== Auszug Forumsdiskussion ==

# Balzer Cyber Pod Gold



## Bomber-Pilot1989 (20. Dezember 2007)

Hallo liebe Karpfencracks |wavey:,

wie vileicht einige schon im neuen Katalog von Balzer, oder live auf der ersten Karssruher Angelmesse oder in nem Video bei bissclips.de geshen hat bringt die Firma Balzer ab sofort ein neues Pod rasu. 
 Das Cyber Pod Gold und Silber!!
Es is auch schon bei verschiedenen Onlinehändler zu bekommen, aber ich wüsst gerne ma eure Meinung zur Konstruktion oder vieleicht hat sich momentan schon jemand dies Teil gekauft!?

mfg Bomber-Pilot1989


----------



## fritte (20. Dezember 2007)

*AW: Balzer Cyber Pod Gold*

Also ich habe das Silver seit einem Monat.
War aber erst 3 mal damit am Wasser.
Der erste Eindruck war bis jetzt ganz gut, gerade weil man es sowohl als Hi-wie auch als rodpod verwenden kann.
Es läßt sich sher leicht zusammenbauen, was mich nur ein wenig stört ist das die Füße/Teller relativ klein sind, somit hat man keine große Auflagefläche.
Aber wie ich gehört habe soll es noch nachträglich welche geben.
Bis jetzt aber leider noch nicht.
Die Beine lassen sich schnell und einfach verstellen sowie auch die Höhe.
Man hätte vieleicht die Verschlüsse/ verbindung von den Bussbars anders lösen können, finde die verbindung etwas billig, und bis selber gespannt wann ich das erste Plastikteil überdrehe oder verliehre.
Ansonsten sehr nettes Teil.
Habe es mir auf der Messe in Hamm für 120€ geholt.


----------



## Chris2 (21. Dezember 2007)

*AW: Balzer Cyber Pod Gold*

zu dem Preis würd ich mir lieber nen gescheites von Amiaud holen. Habs so für ca 180 € gesehn un da gibts bessere.


----------



## Bomber-Pilot1989 (22. Dezember 2007)

*AW: Balzer Cyber Pod Gold*

Hy danke für die ersten Posts

*fritte denk ma für die kleine auflagefläche der beine könnte die lösung von chairs usw. funktionieren die optionalen bigfoots könnten bestimmt drauf passen 

*Chris umdie qualität der Amiaud Pods gehts doch gar net in dme thread und die quali wird gleube auch keiner beszweifeln

schön weiter posteb #6

mfg Bomber-Pilot1989


----------



## Prodigy (28. Dezember 2007)

*AW: Balzer Cyber Pod Gold*

Hi, 
hab mir gerade eben da Cyber Pod Gold von Balzer geholt. Ich hab es für 100 Euronen bekommen.
Naja wer kann da schon nein sagen. Es ist bis auf die Plastikarretierungen an den Buzz Bars
gut verarbeitet. Und wie ich finde sehr Standfest. Wollte mir erst ein Pod von Fox holen, aber wirklich standfester sind die auch nicht.

Mfg Prodigy


----------



## fritte (28. Dezember 2007)

*AW: Balzer Cyber Pod Gold*

Ich sag ja, das teil ist ganz gut und steht super. Nur der Plastik-Kram ist grausam, hoffe die werden noch mal v2a ersatzteile anbieten, sonst muß mein Onkel demnächst ne Nachtschicht für mich einlegen um es umzubauen.


----------



## stein-ti (29. Dezember 2007)

*AW: Balzer Cyber Pod Gold*

Moin, 
ich habe es mir Gestern bei meinem TD angesehen, der Stativähnliche Unterbau ist sehr gut gelöst, aber wie ihr schon gesagt habt der Kunstoffkram ich weiß ja nicht??!!
Werden die oberen Rohre wo die Bars drangebaut werden auch arritiert oder sind sie einfach zum schieben???
Bei meinem TD konnte man sie einfach rein und raus schieben.|kopfkrat

Gruß Tim


----------

===

- _Kurze Aufgabe A_
Nennen Sie alle Benutzernamen, unter denen in der Forumsdiskussion über das Balzer Cyber Pod Gold Beiträge verfasst wurden, jeden Namen nur einmal.
Die Forumsdiskussion und die Auflistung stammen aus unterschiedlichen Quellen.

== Auflistung zur Übung ==

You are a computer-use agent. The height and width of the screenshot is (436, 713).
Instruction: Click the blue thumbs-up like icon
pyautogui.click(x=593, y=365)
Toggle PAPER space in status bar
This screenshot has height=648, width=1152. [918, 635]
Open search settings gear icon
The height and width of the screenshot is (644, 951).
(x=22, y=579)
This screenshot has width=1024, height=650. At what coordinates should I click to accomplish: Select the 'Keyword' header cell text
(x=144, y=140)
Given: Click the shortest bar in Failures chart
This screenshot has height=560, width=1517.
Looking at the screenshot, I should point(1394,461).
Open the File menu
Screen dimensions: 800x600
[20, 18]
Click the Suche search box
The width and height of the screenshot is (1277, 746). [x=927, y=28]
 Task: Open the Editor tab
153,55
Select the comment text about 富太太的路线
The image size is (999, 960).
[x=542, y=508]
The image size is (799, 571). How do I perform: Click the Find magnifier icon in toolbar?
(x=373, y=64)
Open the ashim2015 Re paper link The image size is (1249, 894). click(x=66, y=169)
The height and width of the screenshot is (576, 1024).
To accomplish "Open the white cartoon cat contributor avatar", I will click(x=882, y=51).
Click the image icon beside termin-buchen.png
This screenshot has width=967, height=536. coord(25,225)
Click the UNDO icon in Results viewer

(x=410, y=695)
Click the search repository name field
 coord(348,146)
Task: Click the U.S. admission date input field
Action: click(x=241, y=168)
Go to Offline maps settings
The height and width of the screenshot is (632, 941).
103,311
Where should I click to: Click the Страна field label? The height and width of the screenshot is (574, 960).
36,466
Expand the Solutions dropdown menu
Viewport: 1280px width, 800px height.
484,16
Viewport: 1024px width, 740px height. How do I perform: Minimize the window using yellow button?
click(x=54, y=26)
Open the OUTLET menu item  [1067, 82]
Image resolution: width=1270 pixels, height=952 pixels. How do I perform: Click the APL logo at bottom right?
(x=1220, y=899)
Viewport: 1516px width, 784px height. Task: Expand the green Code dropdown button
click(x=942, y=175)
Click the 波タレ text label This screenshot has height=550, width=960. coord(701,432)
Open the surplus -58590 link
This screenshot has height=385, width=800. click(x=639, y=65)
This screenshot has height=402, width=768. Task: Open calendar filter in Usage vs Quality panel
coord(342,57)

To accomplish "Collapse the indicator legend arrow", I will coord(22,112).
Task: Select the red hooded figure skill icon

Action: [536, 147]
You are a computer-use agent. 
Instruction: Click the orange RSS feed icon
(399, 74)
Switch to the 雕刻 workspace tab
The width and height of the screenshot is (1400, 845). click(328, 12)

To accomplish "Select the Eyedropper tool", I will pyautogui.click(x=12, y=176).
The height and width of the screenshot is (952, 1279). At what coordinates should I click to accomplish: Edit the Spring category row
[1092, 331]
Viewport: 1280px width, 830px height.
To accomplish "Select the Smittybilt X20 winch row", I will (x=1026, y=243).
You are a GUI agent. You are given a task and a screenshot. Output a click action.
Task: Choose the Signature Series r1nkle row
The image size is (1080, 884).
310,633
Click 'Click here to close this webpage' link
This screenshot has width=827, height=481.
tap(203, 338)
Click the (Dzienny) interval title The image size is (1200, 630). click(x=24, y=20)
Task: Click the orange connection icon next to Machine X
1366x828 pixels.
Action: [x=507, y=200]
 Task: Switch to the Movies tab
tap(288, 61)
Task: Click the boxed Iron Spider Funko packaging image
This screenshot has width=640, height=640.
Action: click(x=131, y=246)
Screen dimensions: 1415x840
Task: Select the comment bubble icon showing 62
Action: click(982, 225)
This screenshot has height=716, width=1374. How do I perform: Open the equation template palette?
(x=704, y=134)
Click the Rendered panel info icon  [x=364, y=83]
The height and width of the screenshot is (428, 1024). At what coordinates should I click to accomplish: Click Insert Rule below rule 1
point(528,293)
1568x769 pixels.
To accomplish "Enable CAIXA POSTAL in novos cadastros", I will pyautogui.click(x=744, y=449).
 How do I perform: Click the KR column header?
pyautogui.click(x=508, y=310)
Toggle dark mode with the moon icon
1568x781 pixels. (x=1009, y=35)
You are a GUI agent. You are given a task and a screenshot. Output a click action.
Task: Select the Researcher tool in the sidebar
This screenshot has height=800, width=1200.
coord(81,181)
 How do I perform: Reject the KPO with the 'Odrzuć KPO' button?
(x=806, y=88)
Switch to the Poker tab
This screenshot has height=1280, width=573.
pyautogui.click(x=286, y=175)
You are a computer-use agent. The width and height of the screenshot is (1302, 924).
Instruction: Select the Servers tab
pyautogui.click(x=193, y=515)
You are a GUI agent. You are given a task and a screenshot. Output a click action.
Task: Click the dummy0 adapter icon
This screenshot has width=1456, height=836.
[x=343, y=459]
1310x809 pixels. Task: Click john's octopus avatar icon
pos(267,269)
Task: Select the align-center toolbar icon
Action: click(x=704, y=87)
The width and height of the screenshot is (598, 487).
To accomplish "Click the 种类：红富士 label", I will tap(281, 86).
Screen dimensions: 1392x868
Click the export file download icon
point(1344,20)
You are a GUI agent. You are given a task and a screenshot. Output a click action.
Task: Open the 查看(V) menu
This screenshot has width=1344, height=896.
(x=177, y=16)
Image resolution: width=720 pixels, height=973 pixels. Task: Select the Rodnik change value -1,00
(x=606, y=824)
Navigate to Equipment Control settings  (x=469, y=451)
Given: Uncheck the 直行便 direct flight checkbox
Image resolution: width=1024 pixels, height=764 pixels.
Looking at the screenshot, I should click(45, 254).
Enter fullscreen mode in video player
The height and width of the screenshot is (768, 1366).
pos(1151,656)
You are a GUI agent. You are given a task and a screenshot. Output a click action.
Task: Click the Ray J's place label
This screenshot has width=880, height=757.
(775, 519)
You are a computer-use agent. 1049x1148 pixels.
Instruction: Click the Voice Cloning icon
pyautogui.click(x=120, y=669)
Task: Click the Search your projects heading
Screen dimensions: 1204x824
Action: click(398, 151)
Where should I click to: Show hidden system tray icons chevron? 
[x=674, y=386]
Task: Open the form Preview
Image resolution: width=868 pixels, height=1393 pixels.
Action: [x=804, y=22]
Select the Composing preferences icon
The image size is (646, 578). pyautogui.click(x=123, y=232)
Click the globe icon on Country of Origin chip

===

- _Kurze Aufgabe B_
Schreiben Sie die Zeilen der Auflistung unverändert ab, beginnend mit ihrer ersten Zeile und endend mit der Zeile, die „(x=22, y=579)“ enthält.

- _Ergebnis der Aufgabe A_
Bomber-Pilot1989, fritte, Chris2, Prodigy, stein-ti

- _Ergebnis der Aufgabe B_
You are a computer-use agent. The height and width of the screenshot is (436, 713).
Instruction: Click the blue thumbs-up like icon
pyautogui.click(x=593, y=365)
Toggle PAPER space in status bar
This screenshot has height=648, width=1152. [918, 635]
Open search settings gear icon
The height and width of the screenshot is (644, 951).
(x=22, y=579)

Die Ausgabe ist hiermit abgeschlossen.